Friday, 31 August 2012

Leggy and Lovely?

Heather on Blacka in August can be leggy and lovely. Those hoping for a saucy tabloid picture at this point may be disappointed.




Why the flowering heather is so eye catching is that it is badly managed by the standards of 'good moorland management', as it’s promoted by such groups as the Moorland Association or The Heather Trust or any of the large number of the clones set up by the wealthy shooting sector. Those places where heather is kept short give us nothing like the vividness of flowering in August that you see on Blacka. It also improves the visual attraction that the heather is just one of the components. Among the others are bilberry cowberry,bracken, bramble, birch, rowan and oak. A monoculture of continuous heather even when it's less brown and becomes tinged with purple is a pretty poor spectacle in my book. At least you can eat broccoli.

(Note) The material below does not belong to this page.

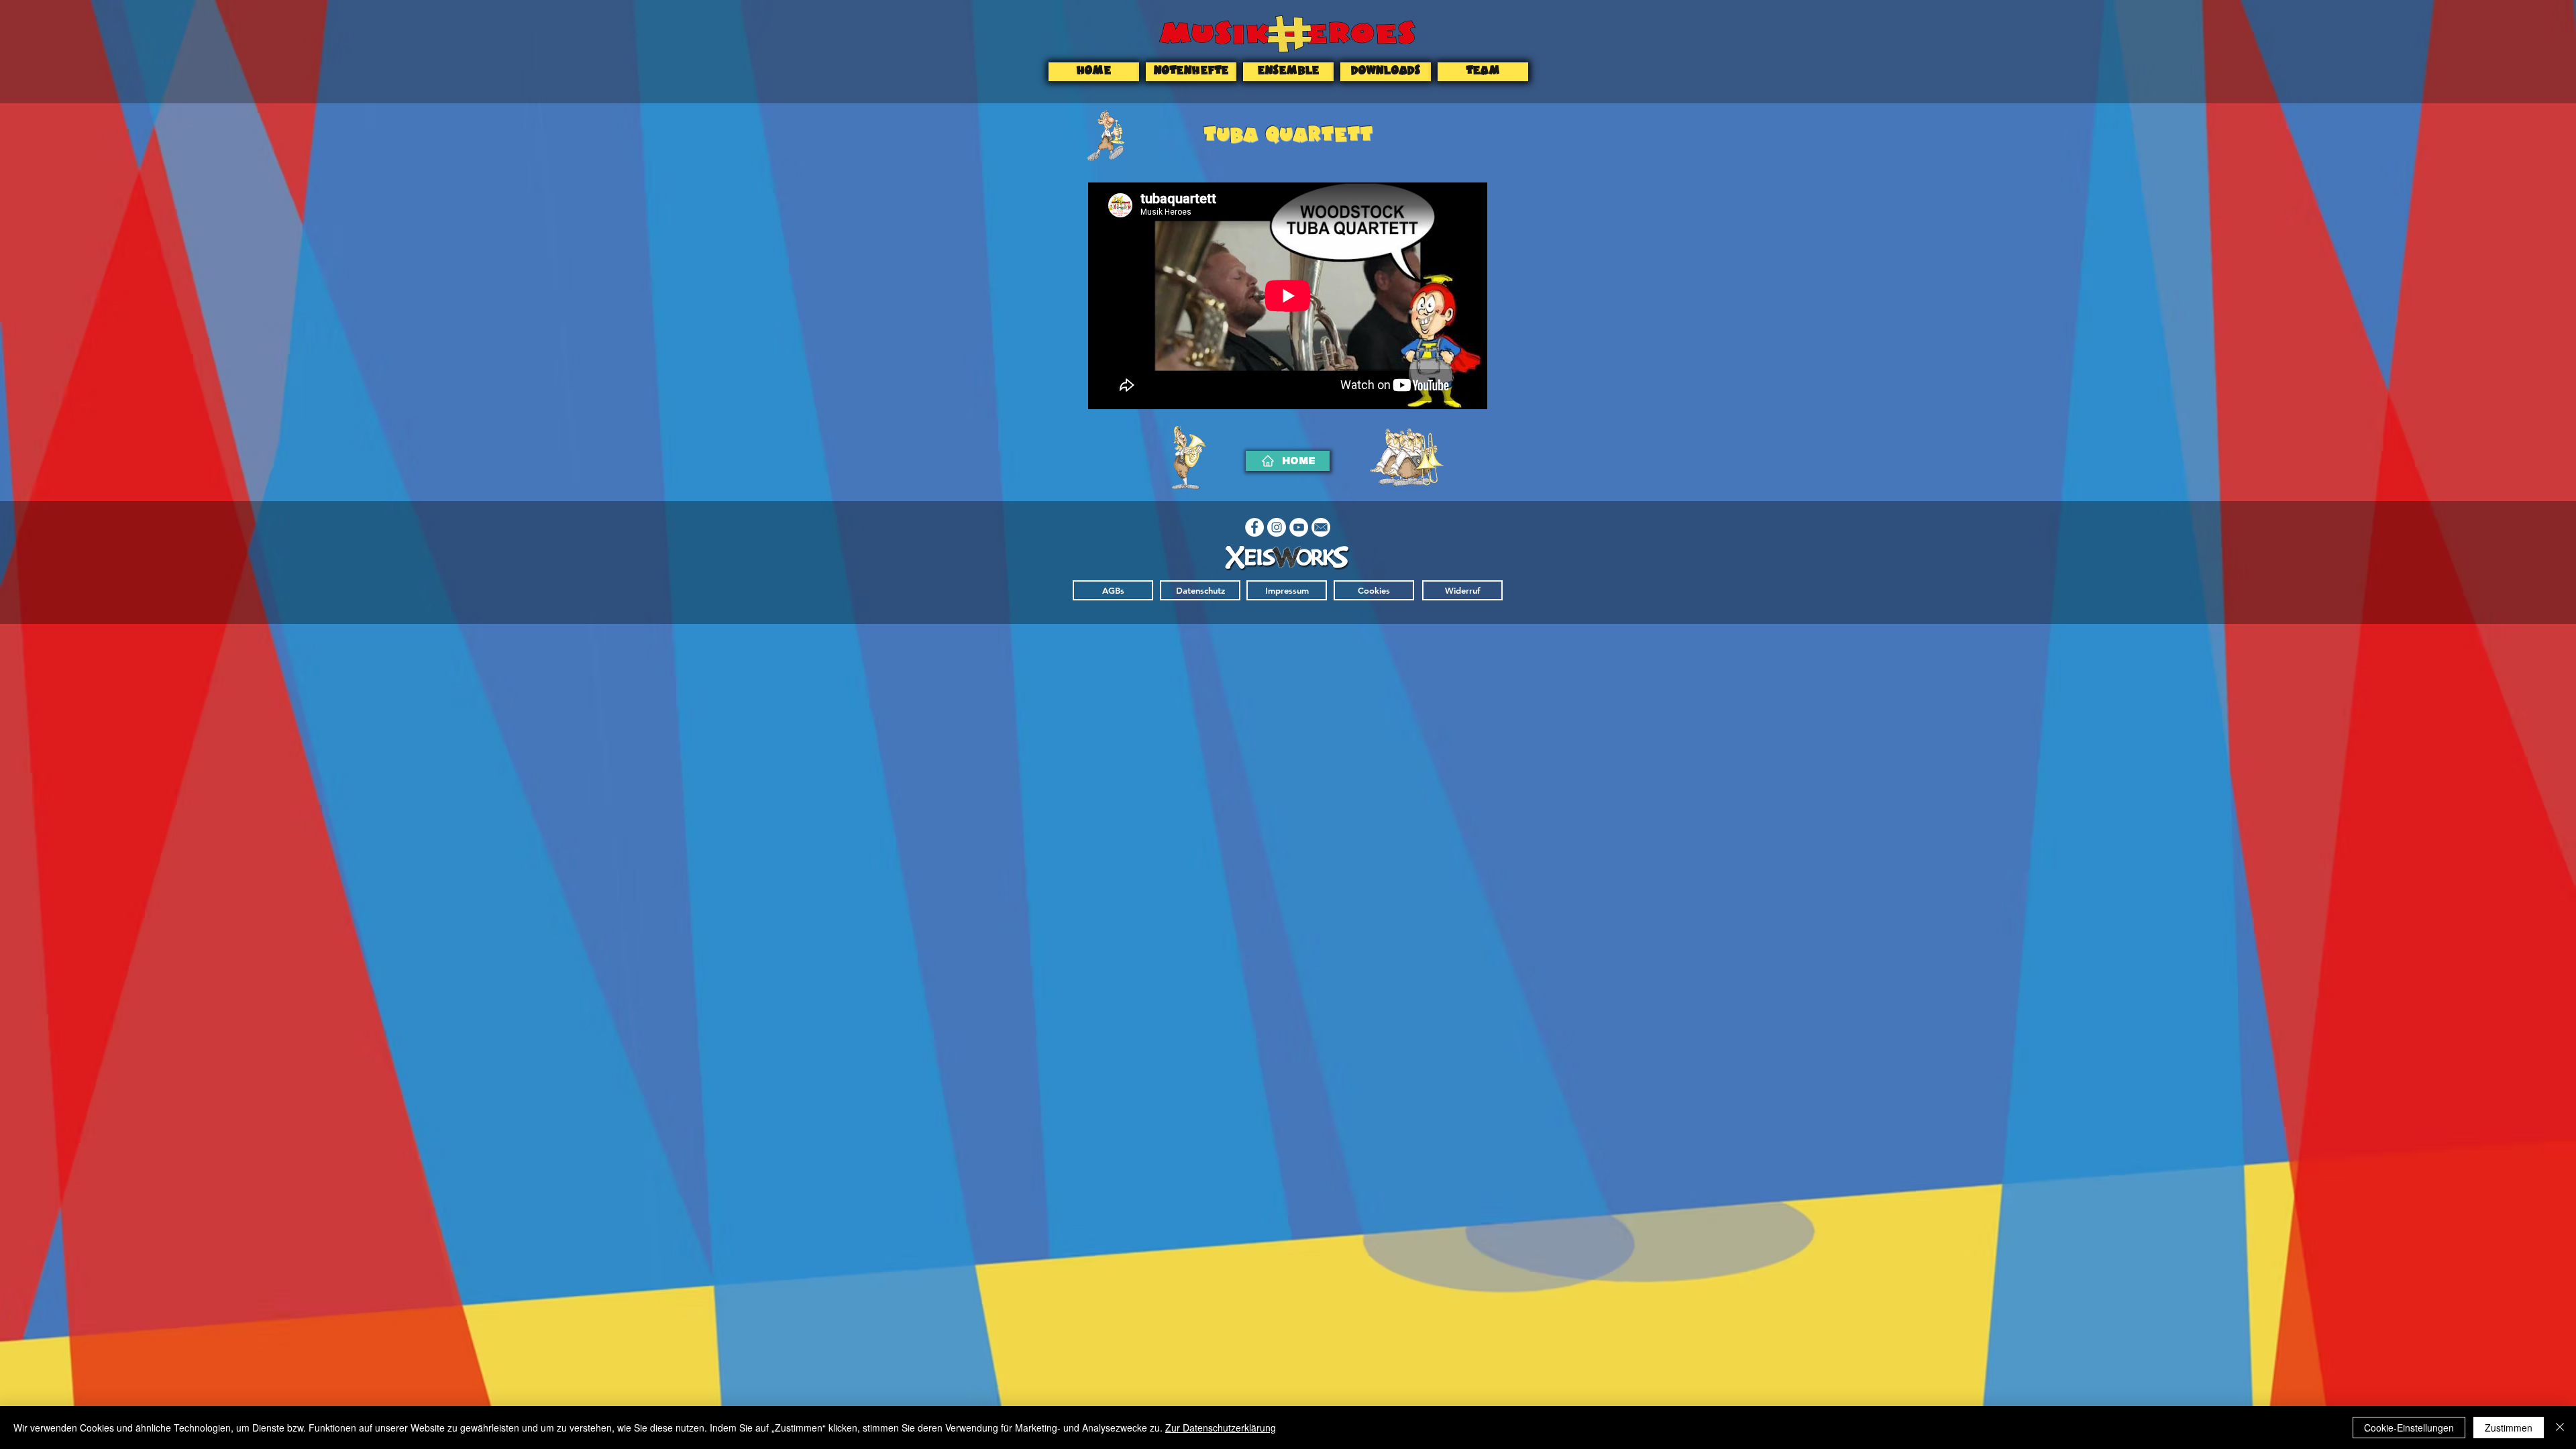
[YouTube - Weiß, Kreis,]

It's the one time when the brownness of the heather gives way to something more pleasant. At last you've stopped boring me, I want to say. Not just the shooters but the conservation people are always filling their publicity material with photos of flowering heather, as if the other 11 months of the year don't exist. But the shooters are always playing up the threat to heather and especially their kind of heather. Among those threats is the heather beetle, now giving these people problems in the Peak District. And this can now be seen on Blacka. So are we now to have pesticides as well as herbicides on a nature reserve?



Well, no, the shooters are not in favour of chemicals for this problem, mainly because there is no effective treatment. I bet they would spray if they thought it might work. Though I do note their recommendation for managing a moor affected by the beetle.

In years when beetle outbreaks occur, the carrying capacity of the moor for grouse, deer and sheep is reduced. Managers should take steps to shoot the game species hard (!)  and reduce the sheep/days per hectare on the hill in winter to reduce the browsing impact on the remaining heather.  
These outbreaks look like the usual problem of monocrops. Nowhere in the world can you devote large areas of land to promoting one species of vegetation without attracting pests and diseases that are specific to the crop and therefore don’t have to work very hard to find their host victim. The heather mob are farming the landscape for the benefit of one bird and for the people who get fun from killing it, cultivating huge parts of the uplands artificially with one plant. This is so unnatural that pest and disease problems are inevitable. The answer could be to plant lots of native trees. Why not? Much more natural than all this heather. Or, alternatively, what about carrots, or broccoli, or cabbage; in rotation of course.